Ho Chi Minh-Ville est une ville extrêmement dynamique, qui a une cuisine très différente de la cuisine française, extrêmement riche et surtout méconnue. J’ai eu envie de réunir deux centres d’intérêt au sein d’un même projet : la cuisine et le portrait d'une grande ville. La cuisine vietnamienne est intimement liée à la ville et à son urbanisme. Cela m’a semblé intéressant de faire un cliché de cette ville à un moment donné. J’ai eu l’opportunité de le faire à la Villa Saigon.
L’orage est omniprésent dans votre roman graphique. Qu’est-ce que cette atmosphère a apporté à votre ouvrage ?
Je n’ai pas choisi le moment où j’allais me rendre au Vietnam. Cela a été décidé par la Villa Saigon. J’y suis allé en septembre et octobre, une période où l’orage apporte une atmosphère particulière à la ville. Le quotidien est rythmé par les orages. L’atmosphère y est lourde, humide et chaude. Cela donne à la ville une lumière et une couleur particulières.
J’ai dessiné sur une trentaine de petits carnets. Je les remplissais avec des croquis de la ville. J’ai été étonné au début par ce ciel constamment gris et qui vire au gris foncé quand l’orage éclate. Le gris est donc très présent dans l’ouvrage et nous avons beaucoup travaillé avec mon éditeur Keribus pour que cette couleur ressorte bien à l’impression. C'était pour moi une des couleurs dominantes de la ville mais en contraste avec les couleurs beaucoup plus éclatantes et colorées des petits tabourets en plastique et du mobilier urbain. J’ai reproduit avec des encres ce gris mais aussi du rouge, du bleu, du orange ou du vert beaucoup plus flashy.

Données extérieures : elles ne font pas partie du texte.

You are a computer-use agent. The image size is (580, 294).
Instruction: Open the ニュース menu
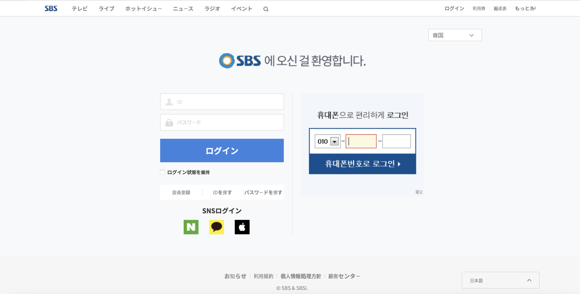(x=182, y=9)
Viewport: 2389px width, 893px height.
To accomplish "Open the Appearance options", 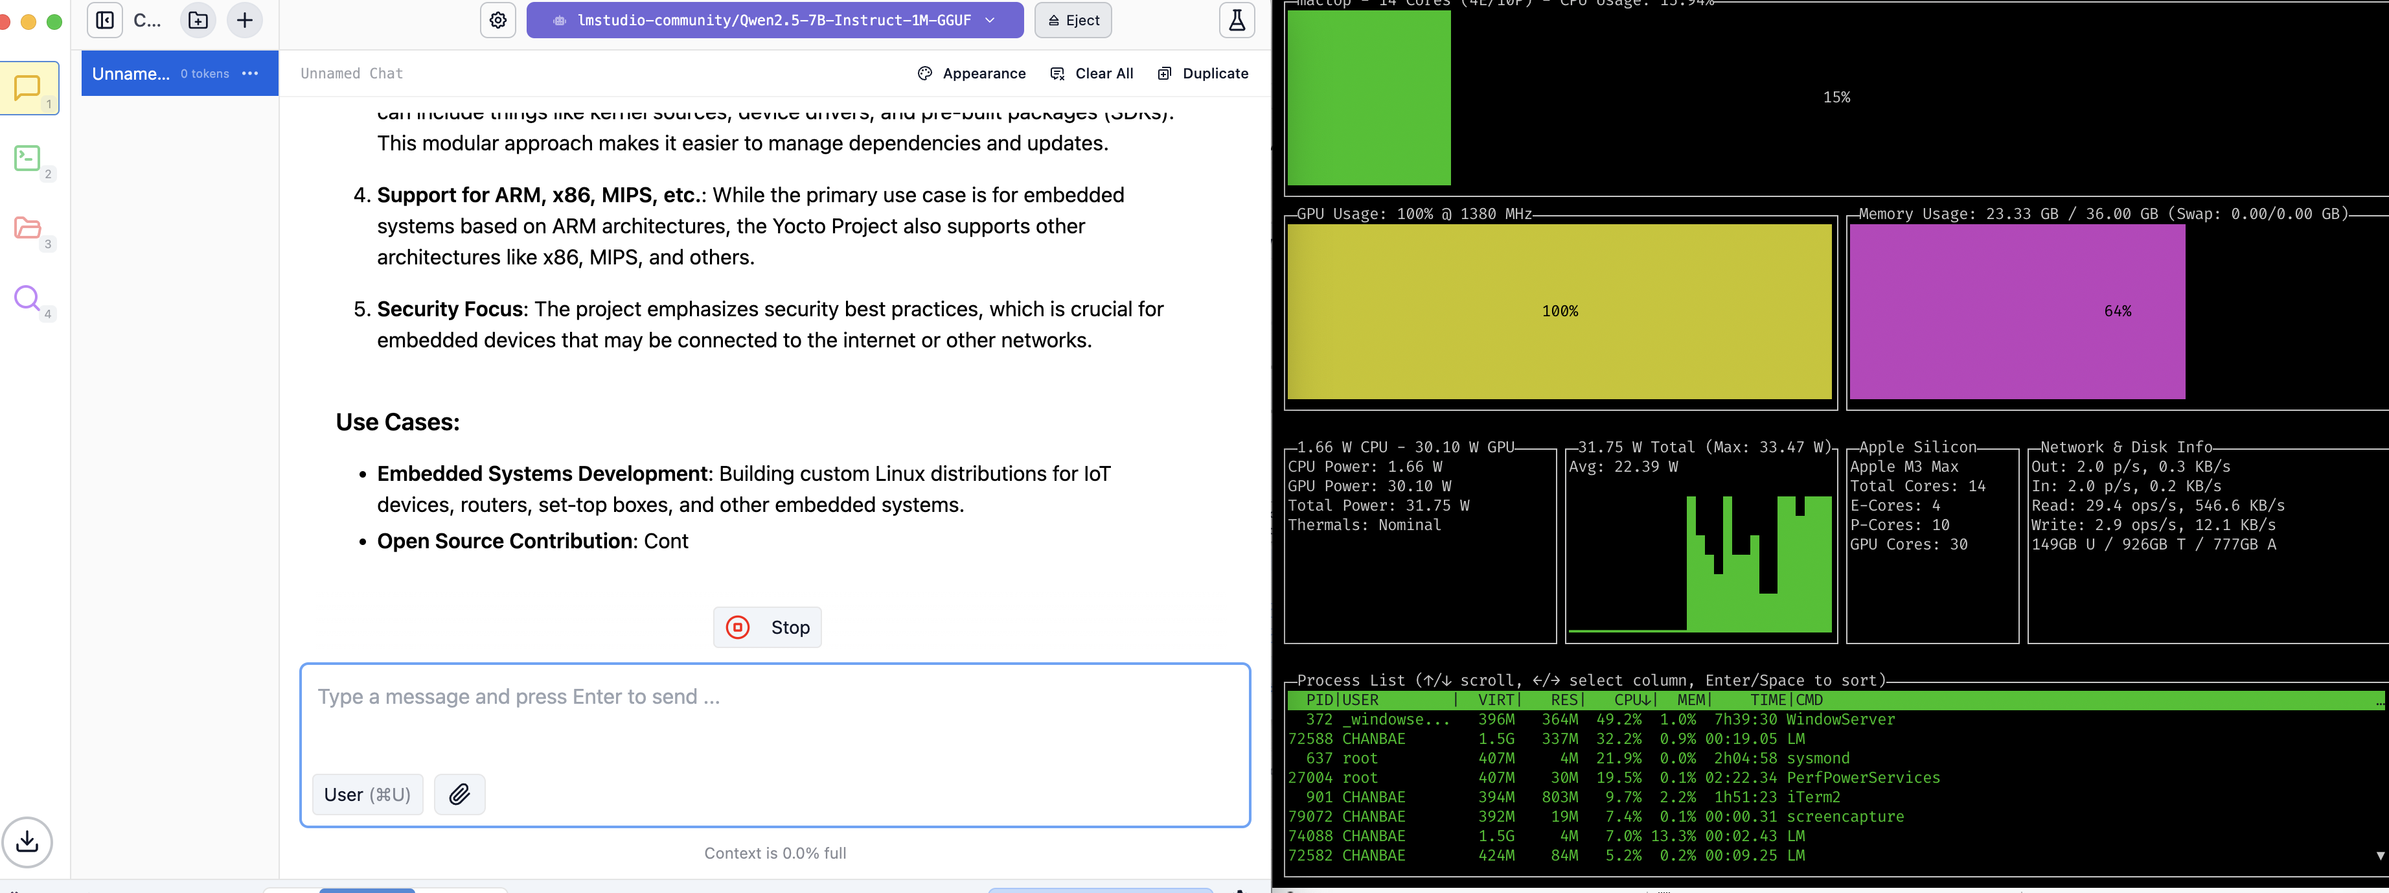I will [x=971, y=73].
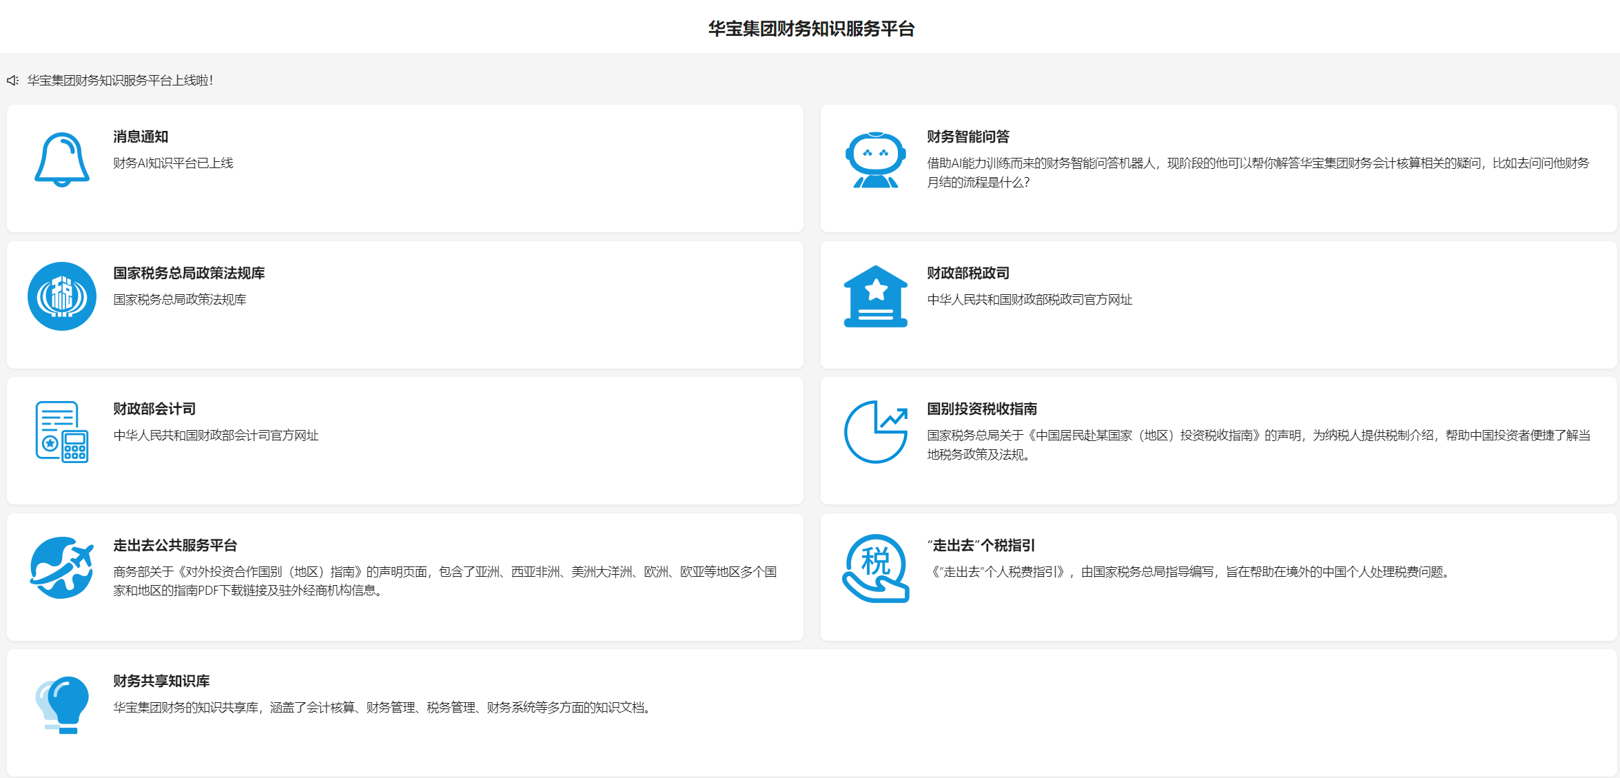Open the "走出去"个税指引 heading
Image resolution: width=1620 pixels, height=778 pixels.
pos(981,545)
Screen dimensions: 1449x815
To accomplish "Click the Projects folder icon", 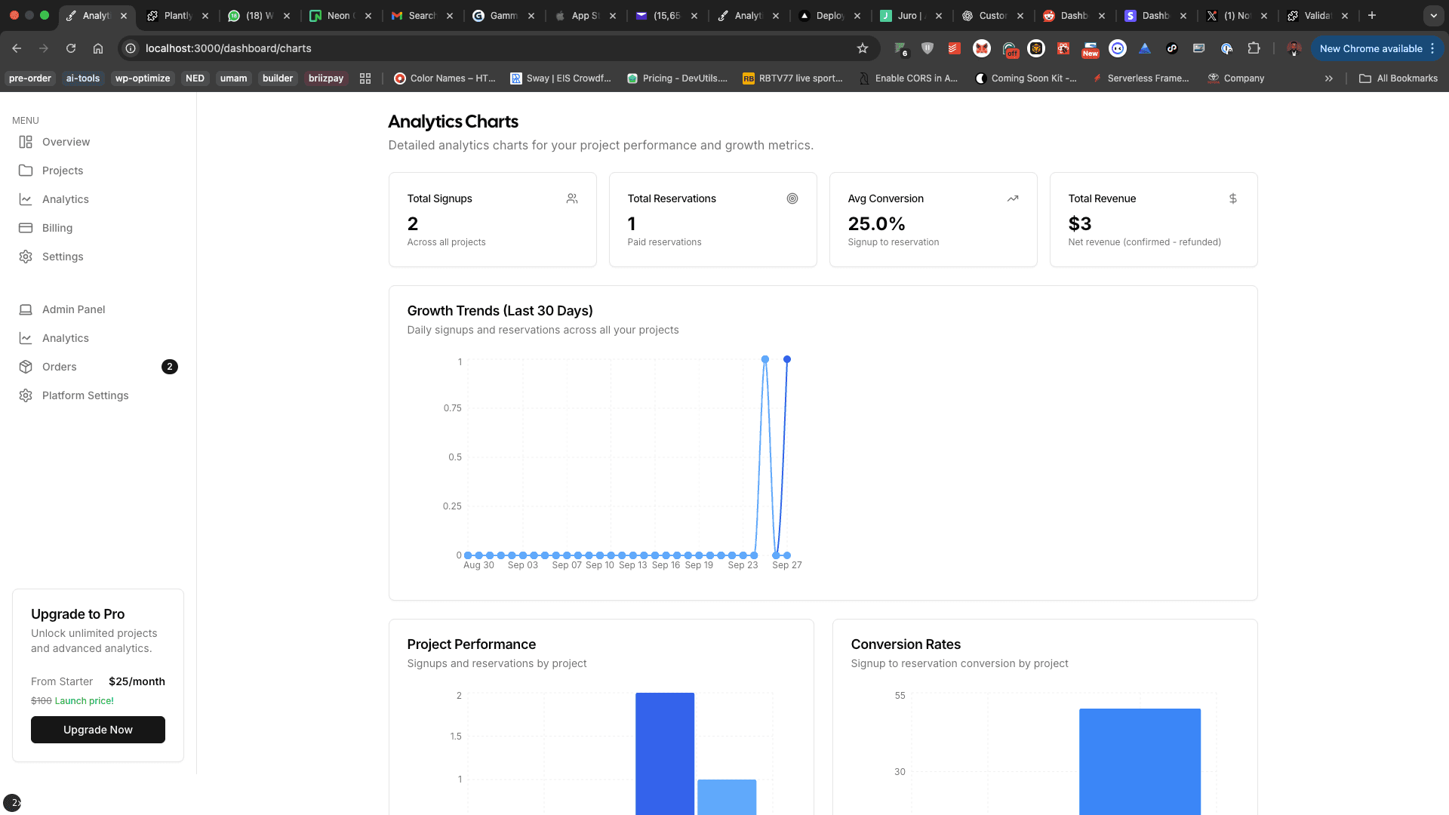I will point(26,171).
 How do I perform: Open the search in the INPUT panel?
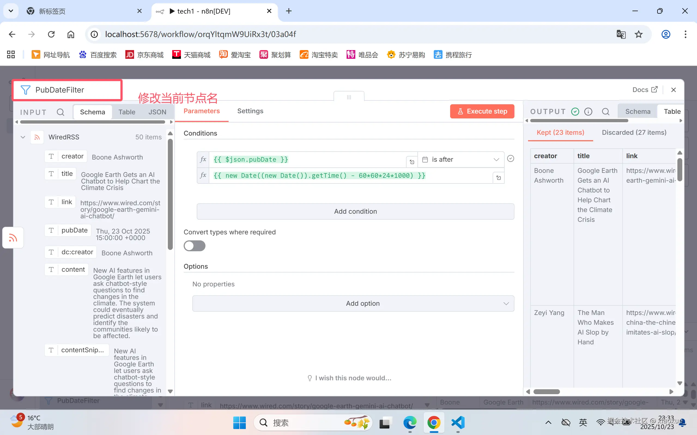pyautogui.click(x=60, y=112)
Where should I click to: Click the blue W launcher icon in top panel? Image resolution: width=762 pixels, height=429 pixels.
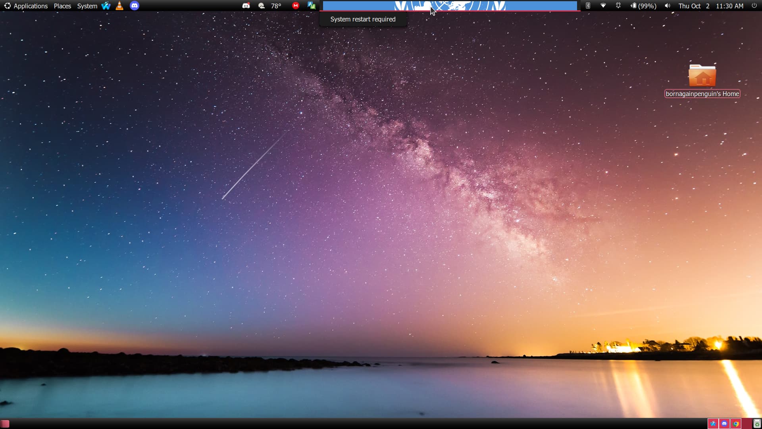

J’ai eu beaucoup de mal à reproduire la pluie
Comment peut-on faire comprendre les odeurs et les saveurs en couleurs ?
J’ai eu beaucoup de mal à reproduire la pluie. Elle n’est pas évidente à dessiner, mais l’encre était la technique la plus adaptée pour retranscrire cette atmosphère humide. Pour la cuisine, c’était encore un autre défi. J'ai d'abord dessiné tout le livre sans dessiner les plats et j'ai commencé à faire la cuisine à la fin, au moment où je me sentais un peu plus à l'aise. Heureusement, la bande dessinée, c'est du dessin mais c’est aussi du texte. Je pense que le texte était pour moi essentiel pour parler des plats et décrire leur température ou leur consistance. Et puis j'ai choisi aussi un dessin assez simple, parfois proche de l'abstraction. J'avais besoin du texte pour venir contrebalancer cela et être plus précis dans la description des plats.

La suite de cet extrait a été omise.